RESIN, the latest feature film from Danish filmmaker Daniel Joseph Borgman is one of the most unsettling films I’ve seen this year. The film’s narrative largely plays out as a dramatic thriller, with flashes of horror thrown in for good measure. Stylistically, RESIN is rather beautiful to look at—steeped in earthy tones and hues, with picturesque portraits of nature. If it weren’t for its stunning visuals, the film may be a bit much for some to stomach. Just underneath that idyllic surface is a dirty, mud-soaked, backwoods nightmare waiting to unleash itself upon the unsuspecting audience.
RESIN tells the story of a recluse family living in the deep recesses of the forest. Jens (Peter Plaugborg), the patriarch of the family, looks after his ill wife Maria (Sofie Gråbøl) and daughter Liv (Vivelill Søgaard Holm). At the beginning of the film, it’s made clear that Jens and Maria have plotted together to fake Liv’s death. As the story unfolds, we learn this is because Jens is a genuine hermit, and fears any and all influence from the outside world. As a survivalist, he believes in living off the land, and doing away with the teachings and trappings of a modern society. Jens is such a slave to this ideology, that he is willing to trick the surrounding town into believing his daughter has died in a tragic accident only to further shelter Liv from what he perceives as dangerous influences.
As Jens continues to keep Liv hidden away, he teaches her lessons about the land and coexisting with nature. Jens attempts to impart his survivalist mentality to Liv, but her curiosity begins to take hold of her, and her interest in the outside world grows. Jens has his plan further overturned with the unexpected arrival of his estranged mother Else (Ghita Nørby), who is oblivious to Liv’s faked death. Upon Else’s appearance, Liv’s curiosities reach a tipping point, and as tensions mount between the family and the surrounding town, Jens is forced to take extreme actions in order to preserve his paradise.
It is in the film’s second and third acts that the grotesque and macabre elements are introduced. RESIN’s more violent and graphic imagery is a shock to the system, and adds a new layer of meaning to be dissected. Daniel Joseph Borgman and screenwriter Bo Hr. Hansen are careful to balance both perspectives here—on one hand, Jens is denying his wife the proper care she needs, while also denying his daughter a full and satisfying life, filled with the benefits of modern invention—on the other hand, Jens has a point. The film says a lot about the way in which our modern society forces itself upon all people who inhabit this earth, and how our current society fails to take into account elements such as nature and spirituality. These things are kicked to the curb in favor of science and technology, and the deepest conflict festering within RESIN is that of deciding which is more important, nature or technological advancement.

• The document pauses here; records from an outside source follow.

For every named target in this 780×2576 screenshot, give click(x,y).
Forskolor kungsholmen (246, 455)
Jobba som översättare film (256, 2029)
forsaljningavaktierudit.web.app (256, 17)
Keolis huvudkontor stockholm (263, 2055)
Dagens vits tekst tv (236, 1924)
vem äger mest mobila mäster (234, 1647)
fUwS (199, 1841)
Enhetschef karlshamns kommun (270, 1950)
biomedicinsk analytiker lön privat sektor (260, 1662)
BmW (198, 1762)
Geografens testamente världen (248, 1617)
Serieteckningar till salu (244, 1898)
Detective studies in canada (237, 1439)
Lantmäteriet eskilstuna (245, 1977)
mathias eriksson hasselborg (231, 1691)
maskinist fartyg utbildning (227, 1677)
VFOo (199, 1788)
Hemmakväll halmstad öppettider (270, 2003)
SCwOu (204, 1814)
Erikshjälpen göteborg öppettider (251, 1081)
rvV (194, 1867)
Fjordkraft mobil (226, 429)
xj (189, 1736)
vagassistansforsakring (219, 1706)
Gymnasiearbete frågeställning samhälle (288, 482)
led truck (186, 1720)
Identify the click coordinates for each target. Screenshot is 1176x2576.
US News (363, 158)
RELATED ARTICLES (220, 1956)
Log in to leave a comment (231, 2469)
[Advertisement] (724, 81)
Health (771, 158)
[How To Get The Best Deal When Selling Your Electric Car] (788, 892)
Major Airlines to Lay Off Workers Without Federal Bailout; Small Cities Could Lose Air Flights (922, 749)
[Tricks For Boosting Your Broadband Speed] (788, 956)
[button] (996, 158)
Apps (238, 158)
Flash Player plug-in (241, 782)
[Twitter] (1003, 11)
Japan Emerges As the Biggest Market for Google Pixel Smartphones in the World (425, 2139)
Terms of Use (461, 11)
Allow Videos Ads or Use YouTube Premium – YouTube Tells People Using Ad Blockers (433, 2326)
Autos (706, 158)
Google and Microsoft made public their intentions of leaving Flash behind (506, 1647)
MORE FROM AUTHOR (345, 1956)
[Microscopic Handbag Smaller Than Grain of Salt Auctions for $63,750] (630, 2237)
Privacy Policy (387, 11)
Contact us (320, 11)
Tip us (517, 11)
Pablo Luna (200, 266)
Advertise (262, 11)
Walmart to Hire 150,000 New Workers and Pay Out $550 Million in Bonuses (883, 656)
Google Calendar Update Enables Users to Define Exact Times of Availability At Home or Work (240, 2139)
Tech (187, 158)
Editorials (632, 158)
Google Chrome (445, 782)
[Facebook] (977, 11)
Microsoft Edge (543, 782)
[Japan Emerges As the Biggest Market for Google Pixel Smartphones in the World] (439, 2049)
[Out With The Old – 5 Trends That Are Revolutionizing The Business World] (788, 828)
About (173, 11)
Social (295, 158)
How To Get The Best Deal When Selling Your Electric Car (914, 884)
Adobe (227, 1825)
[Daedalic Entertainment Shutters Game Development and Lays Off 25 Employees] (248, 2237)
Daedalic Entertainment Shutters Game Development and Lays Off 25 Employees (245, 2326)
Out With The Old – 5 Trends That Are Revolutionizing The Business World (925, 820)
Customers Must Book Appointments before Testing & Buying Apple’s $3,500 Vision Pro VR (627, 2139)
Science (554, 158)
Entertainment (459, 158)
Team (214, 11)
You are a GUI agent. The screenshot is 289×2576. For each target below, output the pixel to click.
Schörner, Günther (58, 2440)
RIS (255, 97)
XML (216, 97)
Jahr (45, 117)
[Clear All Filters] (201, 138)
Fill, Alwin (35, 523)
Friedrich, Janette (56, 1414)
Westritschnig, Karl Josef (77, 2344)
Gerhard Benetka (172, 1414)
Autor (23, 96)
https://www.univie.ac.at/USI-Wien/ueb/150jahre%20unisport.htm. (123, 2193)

There are no easy answers provided in RESIN, and the cast and crew behind the film are careful to implement that strategy. Plaugborg’s electric performance as Jens is every bit as empathetic and passionate as it is frightening. We come to understand the relationship Jens has with nature, and even envy it to an extent. At the same time, Liv’s desire to explore and expand is beyond relatable, and at some point in our lives we all feel the need to see beyond the confines of our home. Ultimately, RESIN rests its judgment somewhere in between the two sides—acknowledging the importance of nature, the respect it deserves, and the spiritual connection we inherently share with it; while also admiring the need for progression, advancement, and exploration. This is the best kind of food-for-thought, provided via a challenging and poetic genre film. I can honestly say I recommend RESIN, if you have the willpower, and the stomach for it.